For the first time since it was issued in 1991, the Common Rule – the set of federal regulations for ethical conduct of human-subjects research – has been updated. The Common Rule was amended not only by department initiative but also by more than 2100 public proposals that US Health Department started to accepts back in 2015. An article written by Health Department officials that gives reflection to new amendments was recently published in the New England Journal of Medicine.
Authors note that proposal to improve informed consent so that it would be easier to understand received substantial public support as informed consent forms are growing longer under new regulatory rules. New rule will order to give the information that a “reasonable person” would want to have to make a decision. Patient information leaflet should also be posted online.
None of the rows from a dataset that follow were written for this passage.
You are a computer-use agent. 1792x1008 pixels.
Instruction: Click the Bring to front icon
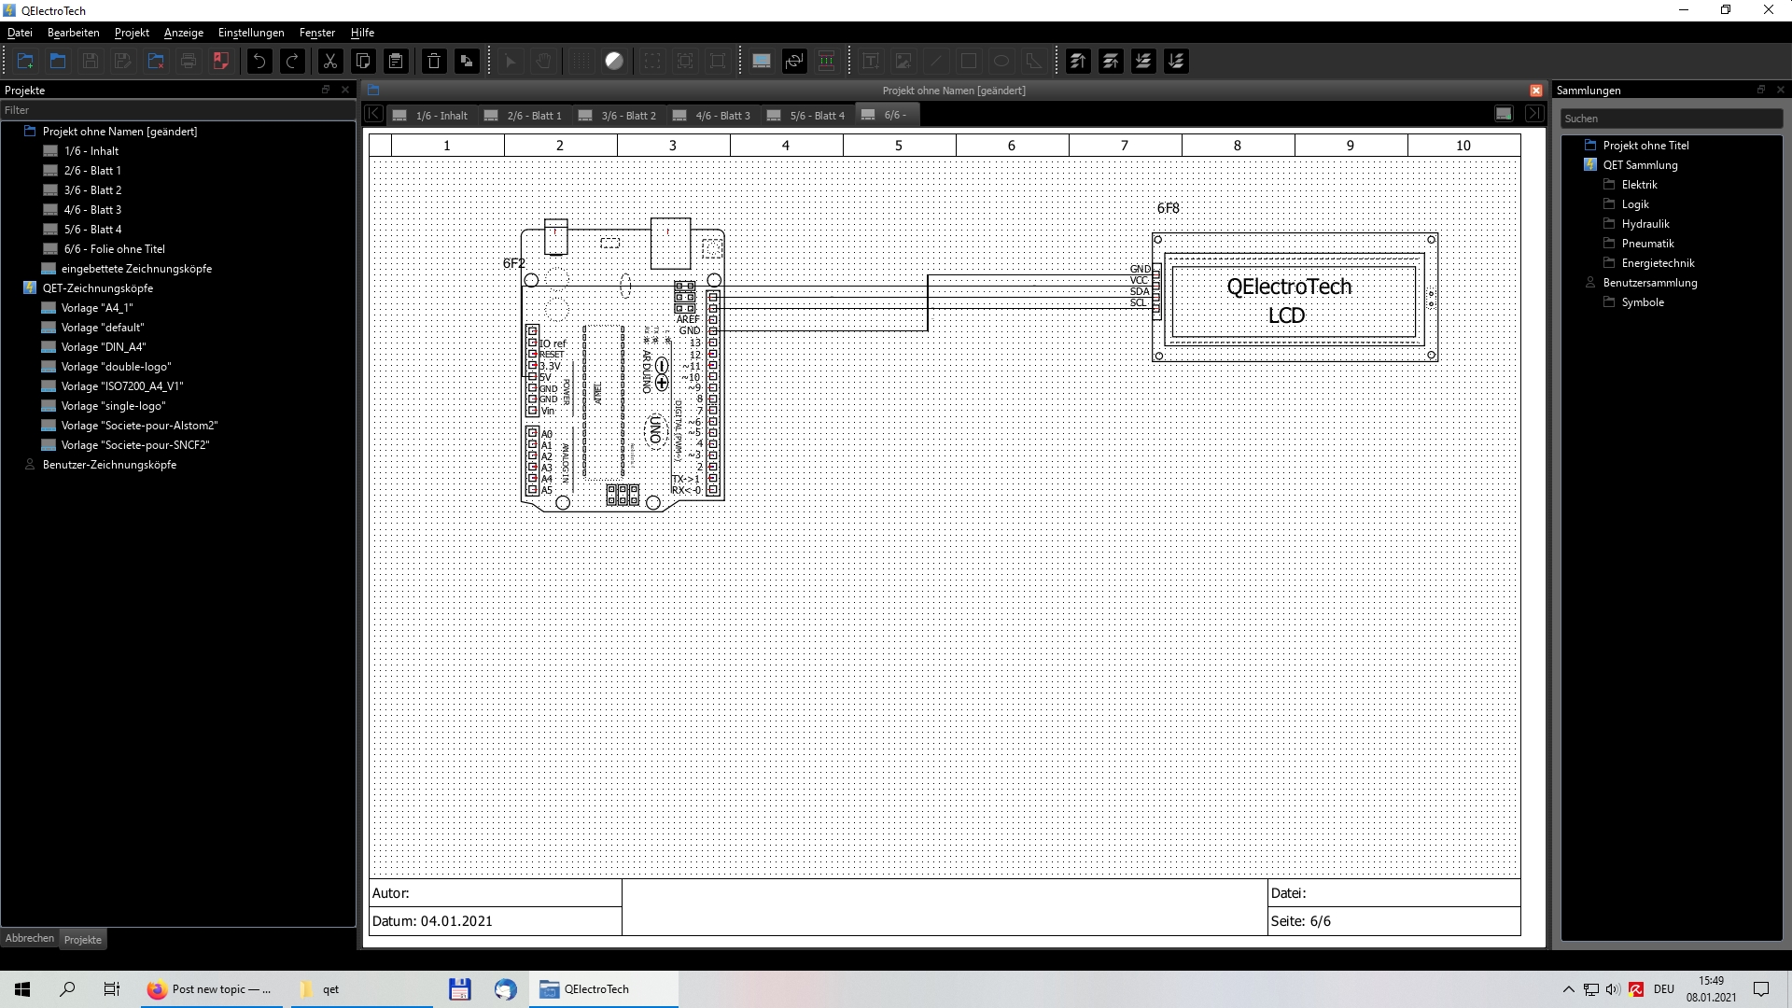pyautogui.click(x=1078, y=62)
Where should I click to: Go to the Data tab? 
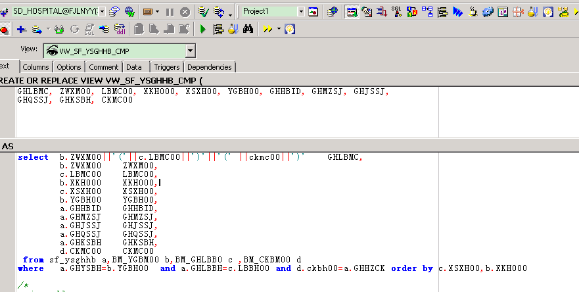134,67
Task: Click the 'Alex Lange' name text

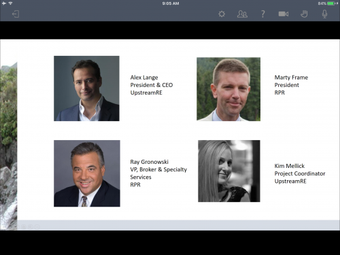Action: click(x=144, y=78)
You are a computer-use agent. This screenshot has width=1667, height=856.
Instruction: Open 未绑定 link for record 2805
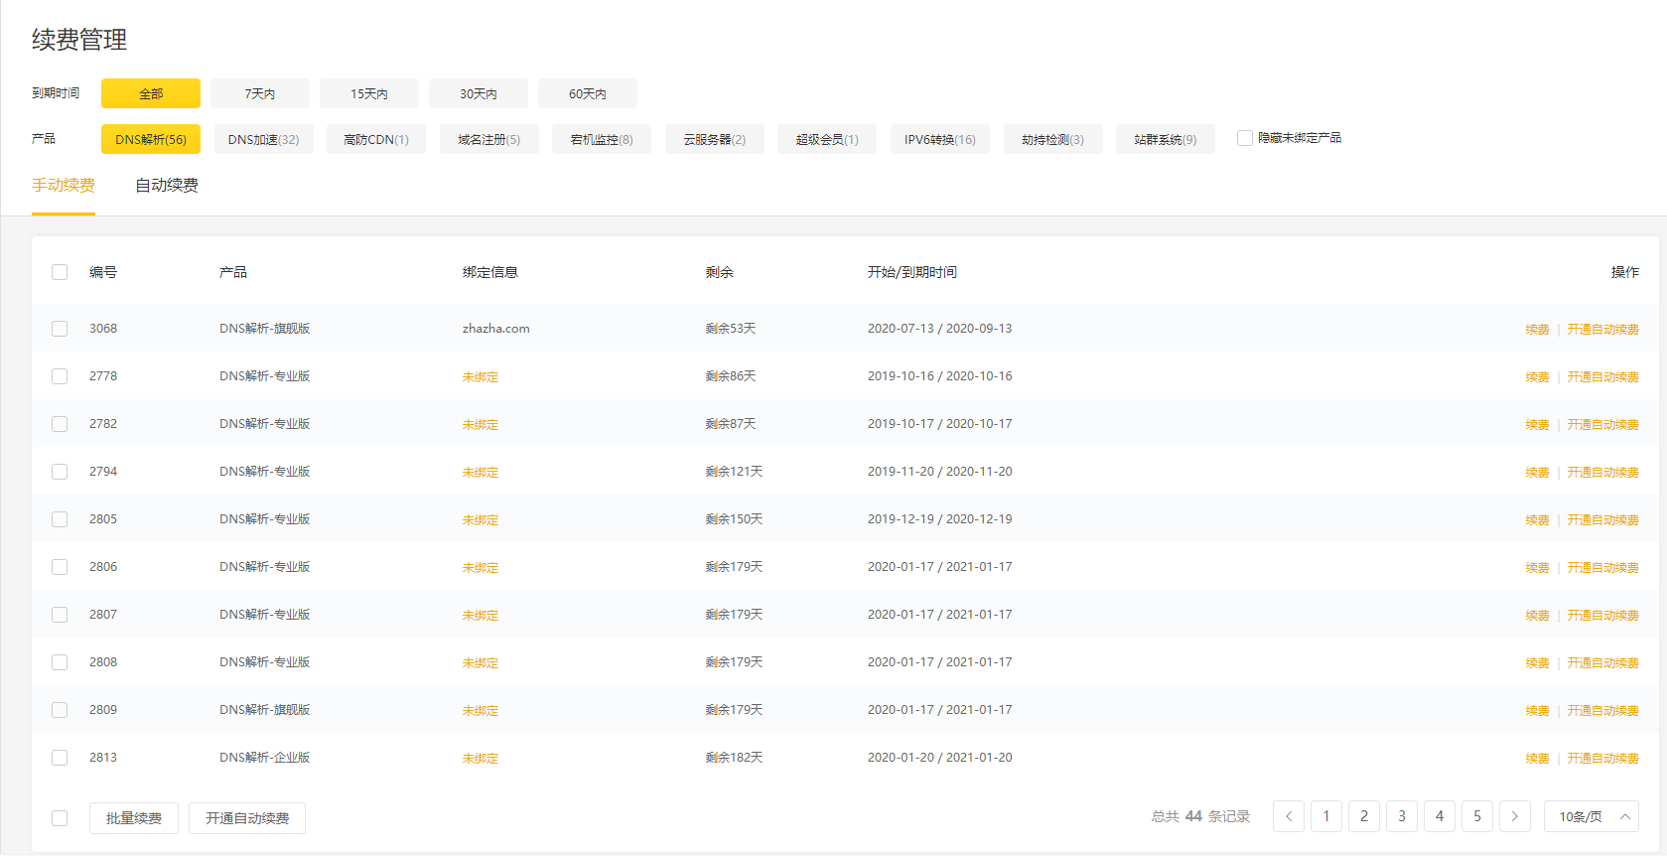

Oversight will become more flexible. Research participants could be better protected if less time and effort were devoted to the oversight of low-risk studies. New rule facilitates a possibility for institutional review boards (IRB’s) administrators, and researchers to focus on ensuring appropriate protection in higher-risk studies.
Moreover, researchers will be given a permission to seek consent which allows participants to agree to researchers’ using their identifiable private information or identifiable biospecimens, originally obtained for other purposes in future studies that are not developed yet.
The new rule also adopts the proposal to generally require a single IRB review only for multi-institutional studies conducted in the United States.
Health Department paid attention not only to suggestions to implicate some of useful procedures into practice but also to comments that opposed original department’s proposals. For example, the new rule does not adopt the proposal to cover researchers’ use of unidentified biospecimens (such as leftover portions of blood samples) and to require informed consent for such research. Commenters’ complaints about the complexity of some proposals also shaped the final rule, including the federal agencies’ decision not to adopt the proposal to extend the Common Rule to clinical trials that are not federally funded.
Many of these amendments will come into force in 2018. Government-funded research in the US defines general scientific research direction all over the world, thus showing pharmaceutical industry a way to further business development. Focus on protection of research participants will result in greater trust of community in the research enterprise.